As long as we live only for ourselves, we are limited to ourselves, and will never feel significant. It is only once we rise above ourselves by representing something beyond ourselves that we begin to feel truly significant.

The picture of Kate on the hospital steps reminds us that our true significance comes from what we represent not what we accomplish.

The 2004 movie Miracle tells the story of the amazing victory of the US Men’s Hockey team. During one crucial scene, the coach yells at the players “When you pull on that jersey you represent yourself and your teammates. And the name on the front (USA) is far more important than the one on the back (their individual names)”

As long as you are solely focused on the name on the back of the jersey you can never attain true greatness.

Shabbat Shalom 

Rabbi Benjy Silverman 

A Guide To Misery

In this weeks Parsha we read about the laws of Tzaraat. Tzaraat (often mistranslated as “leprosy”) is a supra-natural plague, which can afflict people as well as garments or homes. 
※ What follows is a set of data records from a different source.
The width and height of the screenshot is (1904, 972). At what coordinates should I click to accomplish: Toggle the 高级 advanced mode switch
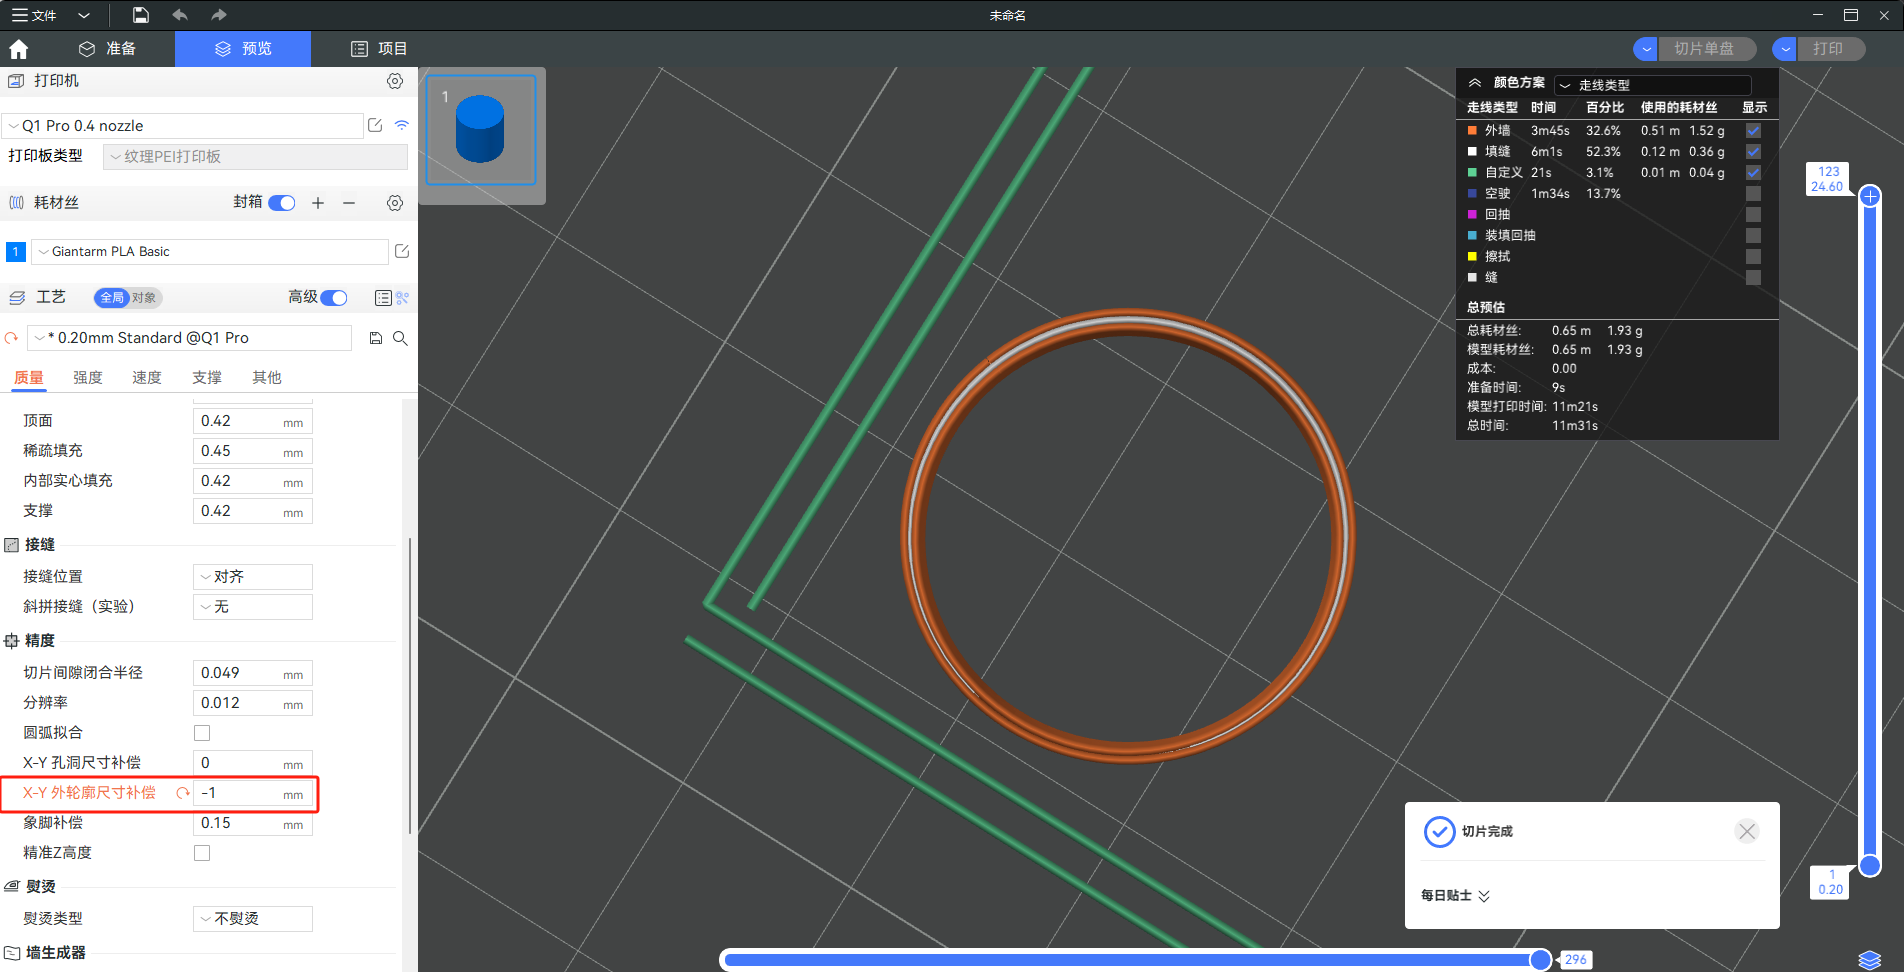coord(334,297)
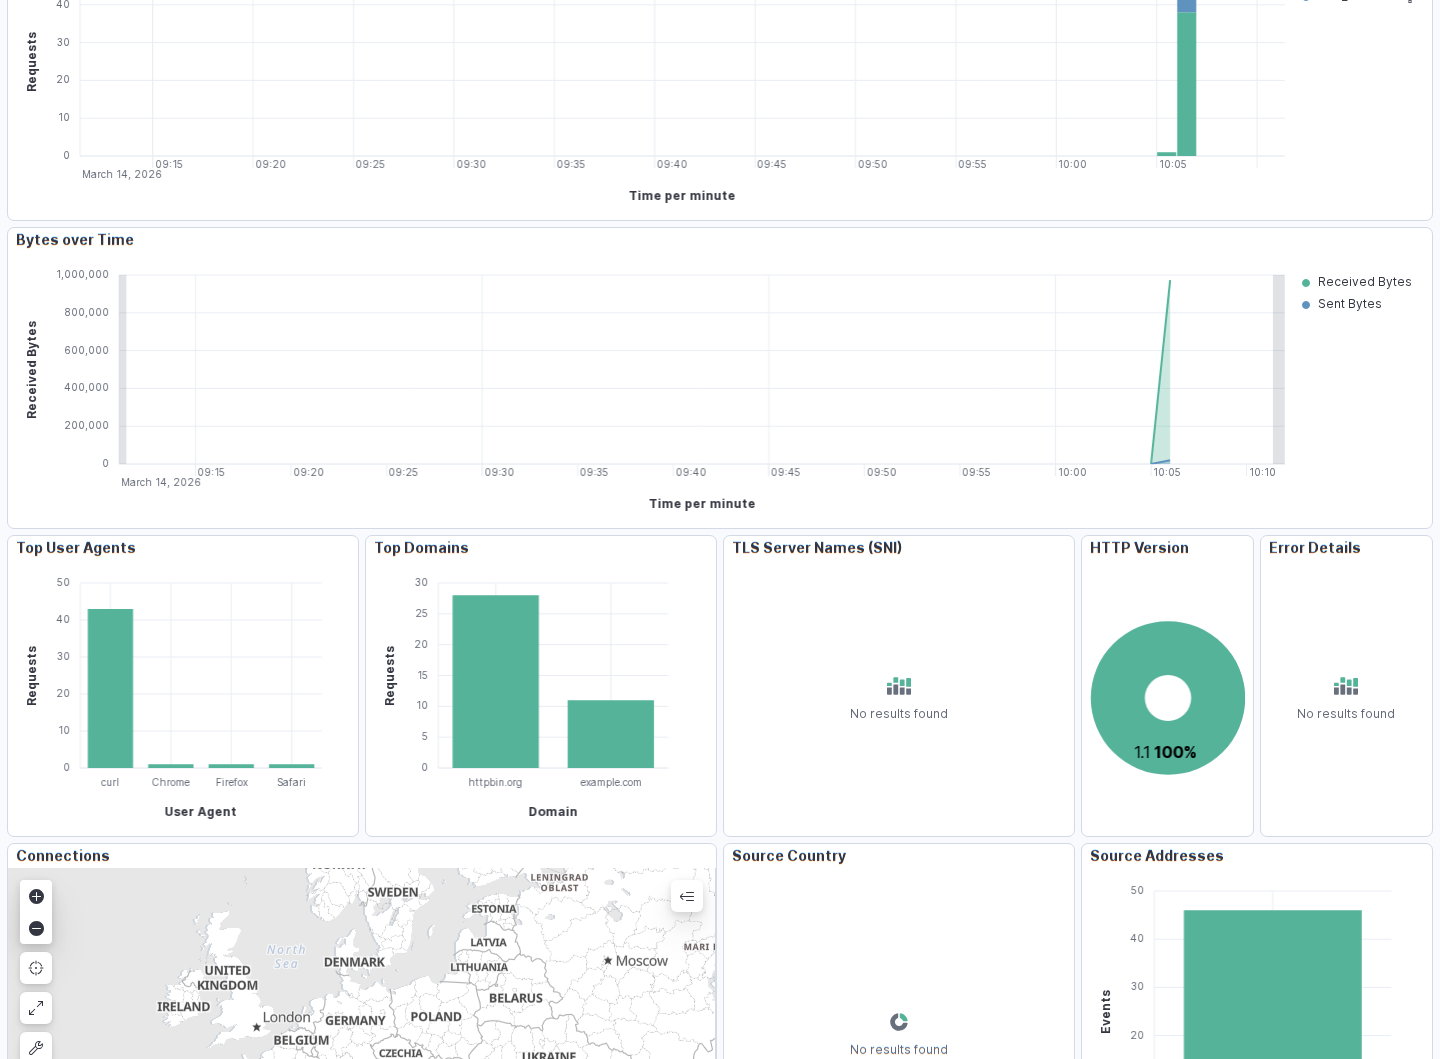Select the curl bar in Top User Agents
Viewport: 1440px width, 1059px height.
tap(110, 688)
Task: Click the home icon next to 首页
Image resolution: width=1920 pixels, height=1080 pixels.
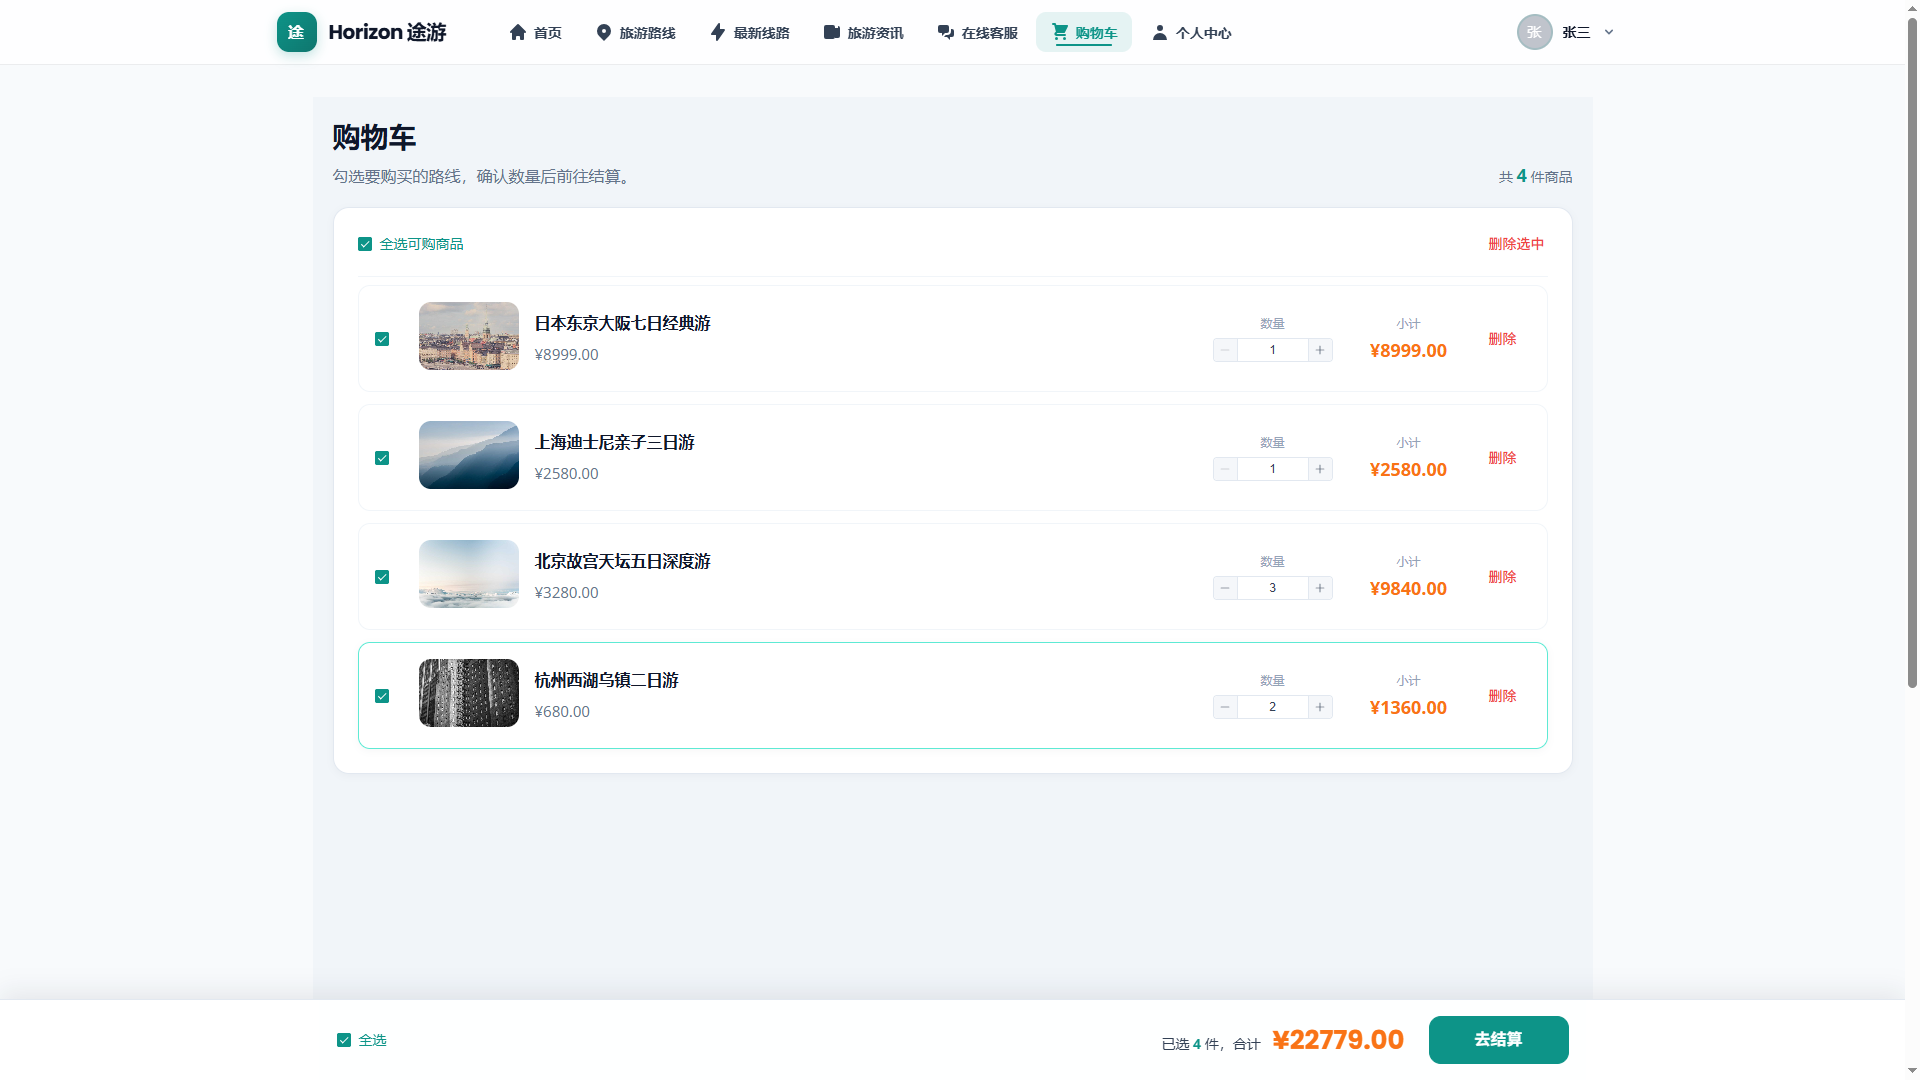Action: 518,32
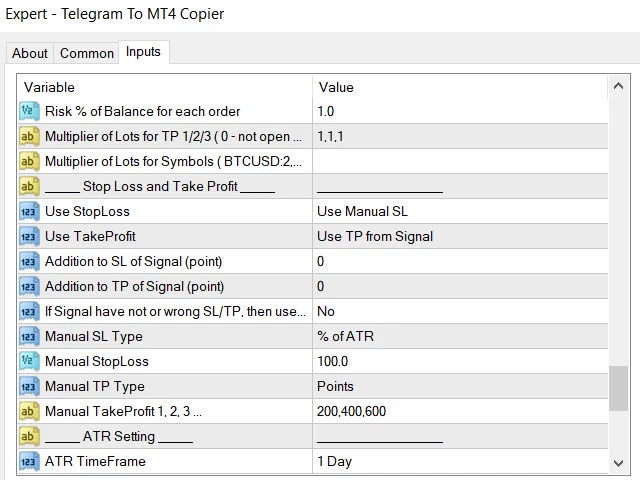The height and width of the screenshot is (480, 640).
Task: Click the string icon beside Multiplier of Lots for TP
Action: click(x=29, y=136)
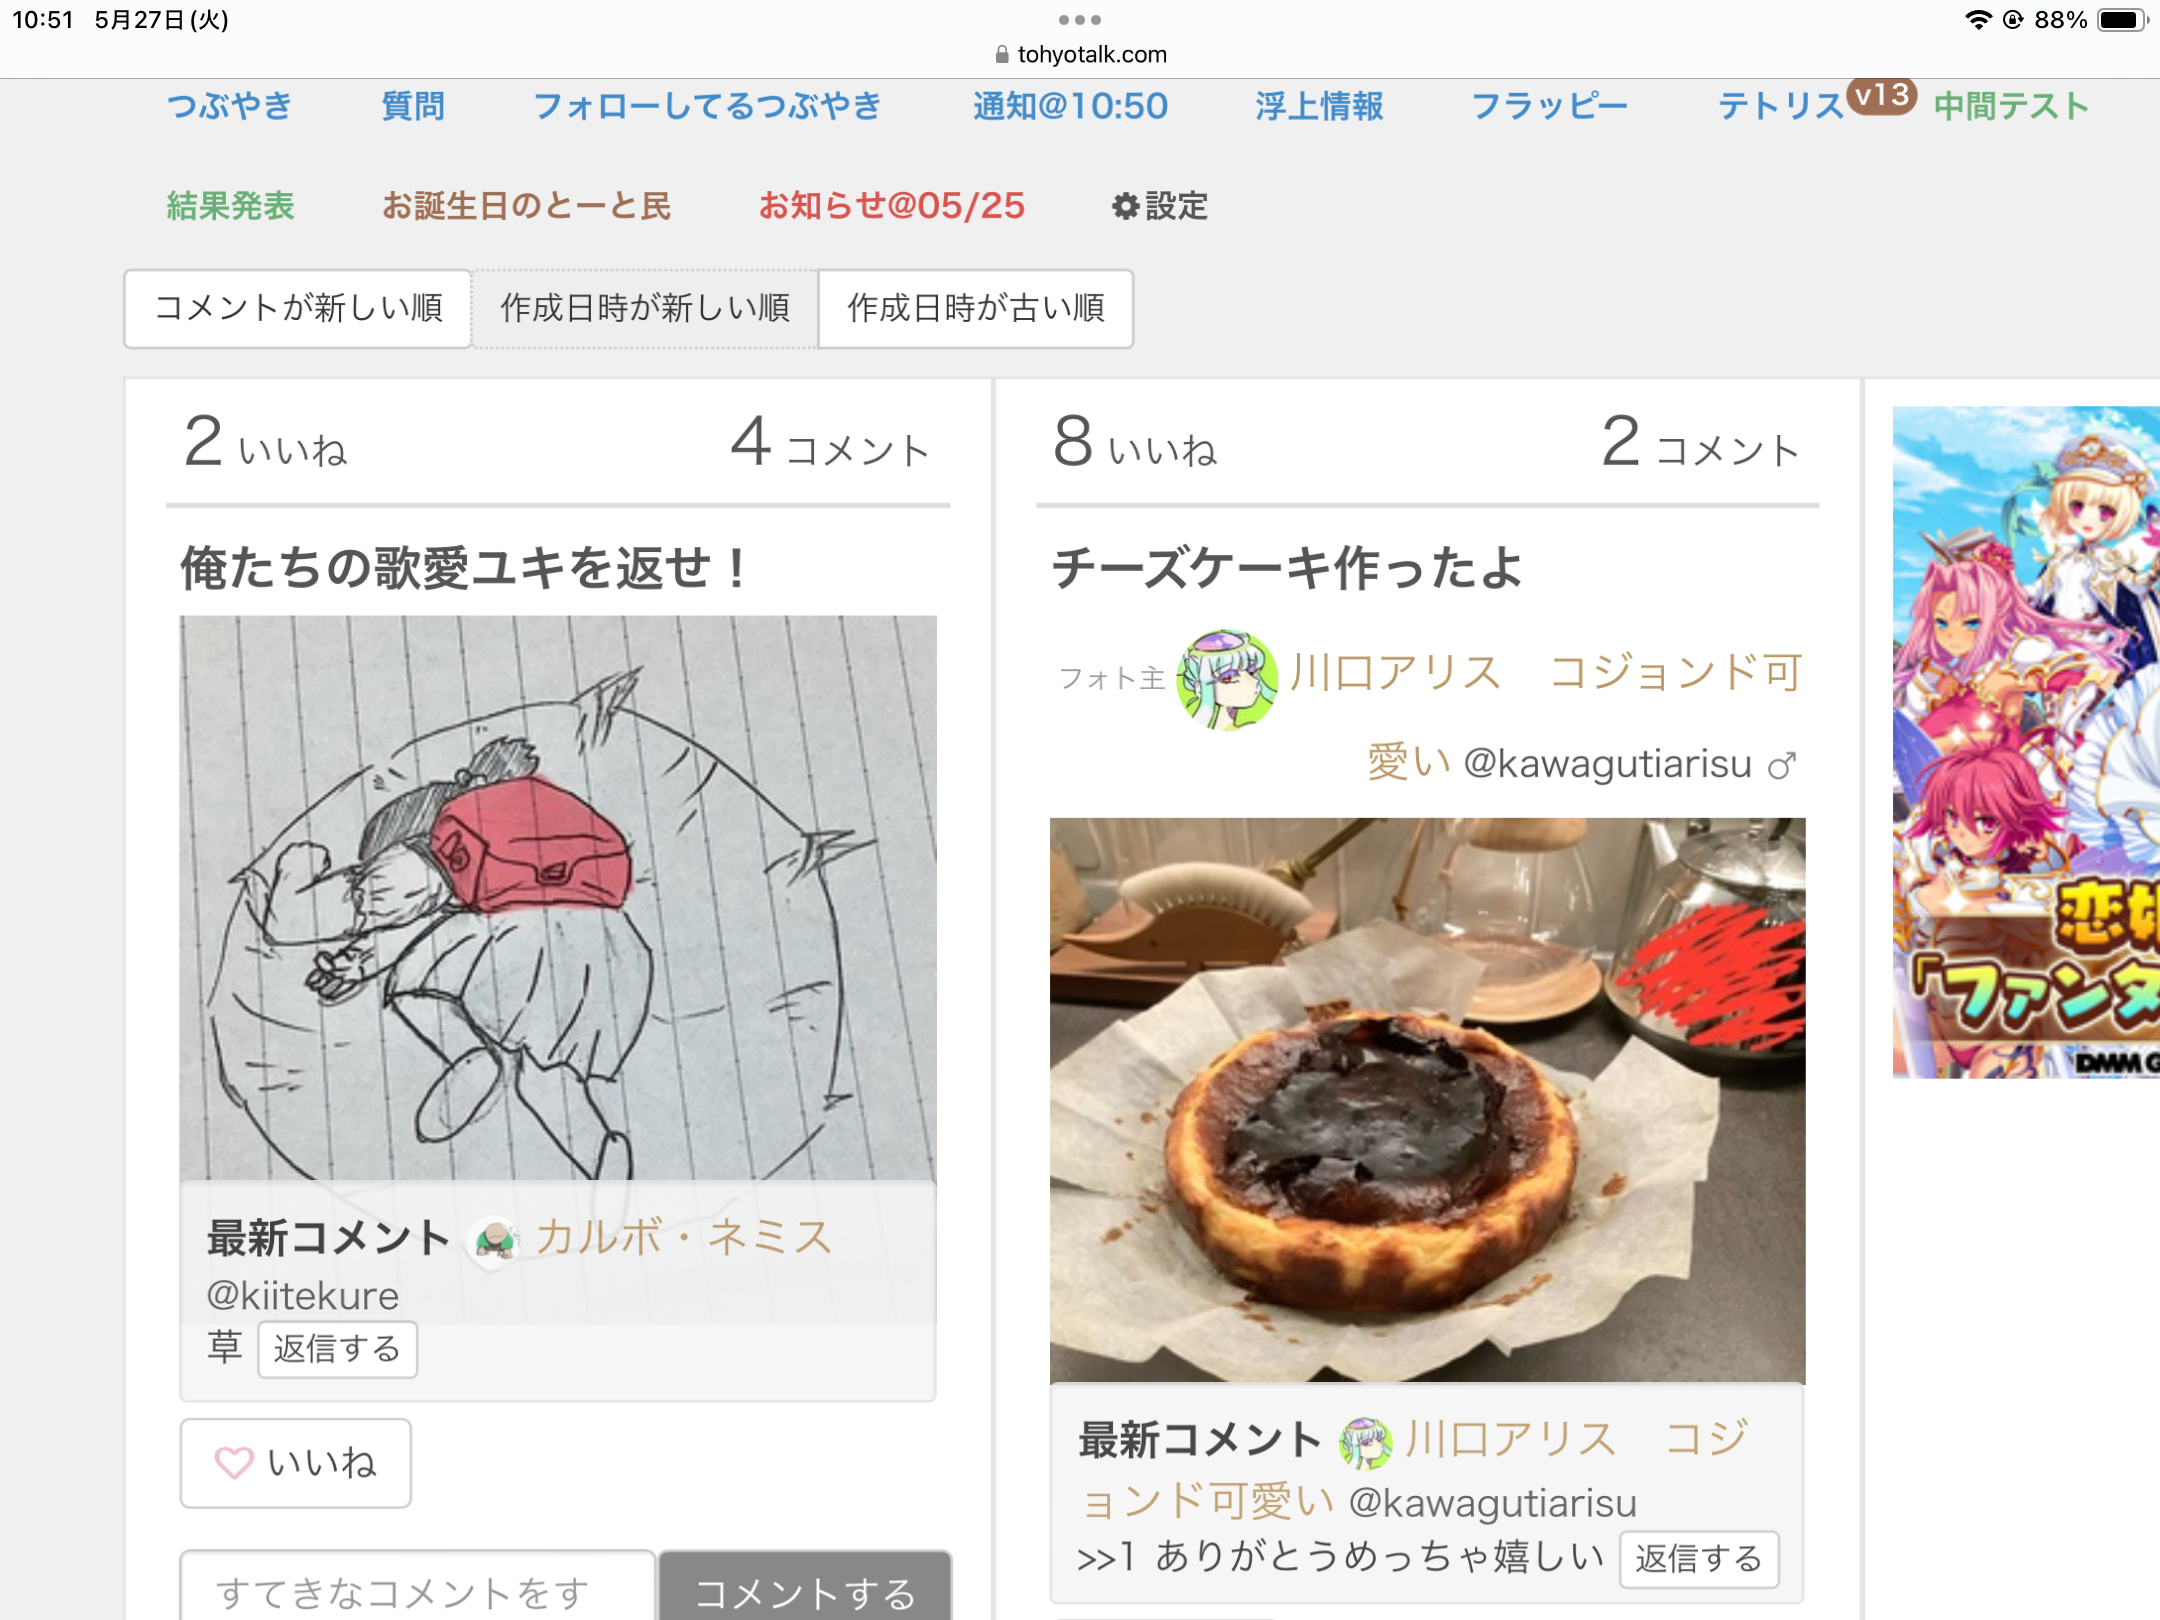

When describing the status of a Tzaraat affliction on one’s clothing, the Torah states “Im lo hafach hanegah es eino”, if it has not changed “eino”, then the garment is rendered impure. “Eino” literally means his eye, so the verse can be read as saying that the garment is deemed impure because the individual did not change his “eye”, in other words; his problems stem from his perspective.

Often it is not one’s circumstances that needs changing but rather how one chooses to see those circumstances.

With the above in mind, I share with you a post I shared a few years ago.

A Guide To Misery

It's not easy to be miserable. Hopefully this short guide will help:

1. Feel Entitled.

The universe owes you a better life. Expect attention and respect from others.  Life owes you and you were put here to collect.

2. Focus on Problems.

Keep track and constantly review your problems. Remember you can't move on to anything unless everything is resolved.

3. Magnify.

Its difficult to be miserable when you keep things in perspective.

4. Be Ungrateful.

Discount all the good in your life as a given. Focus on all the ways life disappoints you. In time you'll even the see the bad in the good!

And don't forget, misery loves company, the more you share it with others the more you'll wind up having.

Shabbat Shalom, 
Rabbi Benjy Silverman 

What’s Wrong with Jewish Men?

Apparently, Jewish men care more about their Judaism than they think they do, and that is creating a problem for Carey Purcell.

The Washington Post recently published an article by Purcell titled “I’m tired of being a Jewish man’s rebellion”.  Purcell, a self-proclaimed WASP, complains about “two serious relationships with Jewish men who at first said religion didn’t matter – and then backtracked and decided it did”

While the article was widely ridiculed for its anti-Semitic undertones and for foolishly blaming overbearing Jewish mothers and rebellious sons, it actually touches upon an important truth that many Jews themselves are unaware of; Judaism is more important to us than we may realize. We may claim to be indifferent, but Judaism is engraved within our souls.

A couple of days ago I received an email from a non-Jewish woman regarding her Jewish husband. “Rabbi Benjy, I have a question that weighs on me, and I can’t seem to get an answer that makes sense:   If one does not believe in G-d, why would one celebrate holidays like Passover and Yom Kippur? It makes no sense to me at all.”

She’s right, it makes no sense, as long as you understand Judaism as a religion. But it’s not. A religion is something you believe in and do, but Judaism is not a religion, it is our very identity. And even if we think we don’t believe nor care, Judaism is still the very core of our being. This is what she and Purcell are perceiving.

In the book “The Top Five regrets of the Dying” hospice nurse Bronnie Ware shares the number one regret of the dying; “I wish I'd had the courage to live a life true to myself” in other words, I wish my life would have reflected what was really important to me, and for the Jew, that’s his or her Judaism.

Since Judaism is so important to us, we should have the courage to allow it to find expression in our daily lives so that we live life true to ourselves.